You do realize how ridiculous you insulting Gordon Ramsay sounds, considering you can't even spell his name right. And you do know people would kill to work for guys like that, that are firm and run their kitchen properly. There's a reason why all of the people that work for him and those of that caliber are successful. Yes Hell's Kitchen isn't reality, but I don't understand people like you bashing a military type environment which is how a lot of fine dining kitchens operate. It sounds like you screwed up working for someone who's an idiot, work at a better place, and everything will fall in place.


----------



## oregonyeti (Jun 16, 2007)

If Hitler were still alive, he would probably try to emulate Gordon Ramsay. Hah


----------



## kingfarvito (May 7, 2012)

You're asking how to make a stock, but her food is shit and you're going to quit. Excuse the brashness, but it sounds to me like you're cocky and upset that it takes longer than 6 months to earn respect.


----------



## alaminute (Aug 22, 2013)

Moving around in kitchens I've found that the people who find themselves struggling and are getting singled out every day usually put themselves in those positions whether admittedly or not. At first glance you feel bad for these people. First or second day on the job and you think 'jeez, these people are way to harsh. Can't they see that this person just needs a little help?' But then as days turn into weeks you realize said person is usually messy and slow, and doesn't follow direction well. Often they'll start the day on a bad foot with someone else pointing out a flaw and this snowballs into that negative self defeating attitude that just destroys moral. Then that cycle repeats, and the person is miserable and feels there is just no succeeding on their current endeavor. 
I don't know what the day to day at your spot is like and I'm in no position to judge but it sounds like you just need to be better.


----------



## chrisbristol (Feb 16, 2014)

youngchefkarl said:


> You do realize how ridiculous you insulting Gordon Ramsay sounds, considering you can't even spell his name right. And you do know people would kill to work for guys like that, that are firm and run their kitchen properly. There's a reason why all of the people that work for him and those of that caliber are successful. Yes Hell's Kitchen isn't reality, but I don't understand people like you bashing a military type environment which is how a lot of fine dining kitchens operate. It sounds like you screwed up working for someone who's an idiot, work at a better place, and everything will fall in place.

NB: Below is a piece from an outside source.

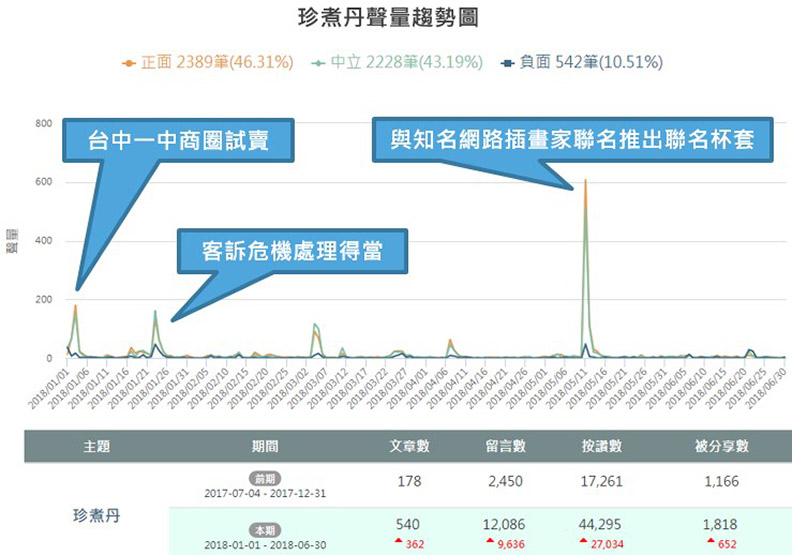Click the 文章數 column header
792x555 pixels.
click(x=408, y=446)
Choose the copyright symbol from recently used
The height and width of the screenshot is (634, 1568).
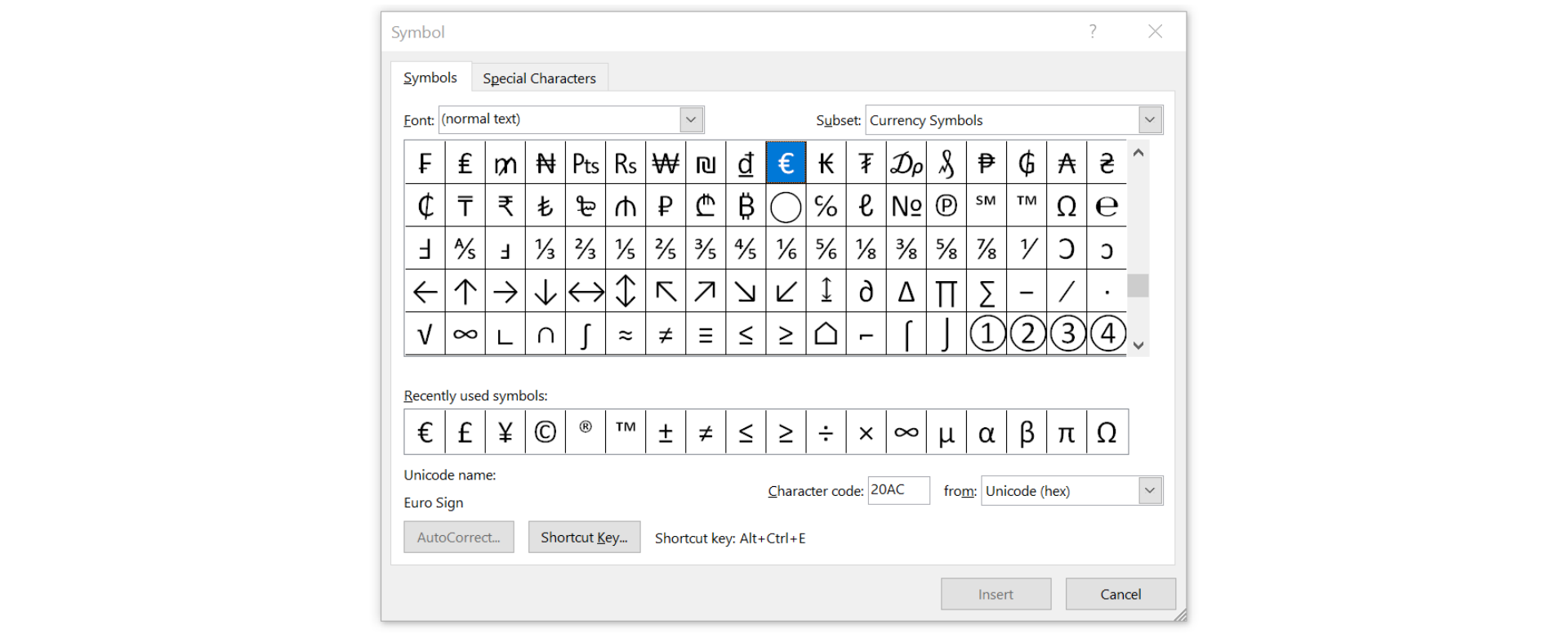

I've never criticised him for running his kitchen properly. I criticised him for glorifying bullying. He acts differently on British TV it's obvious he does it for affect because American audiences like it.


----------



## chrisbristol (Feb 16, 2014)

kingfarvito said:


> You're asking how to make a stock, but her food is shit and you're going to quit. Excuse the brashness, but it sounds to me like you're cocky and upset that it takes longer than 6 months to earn respect.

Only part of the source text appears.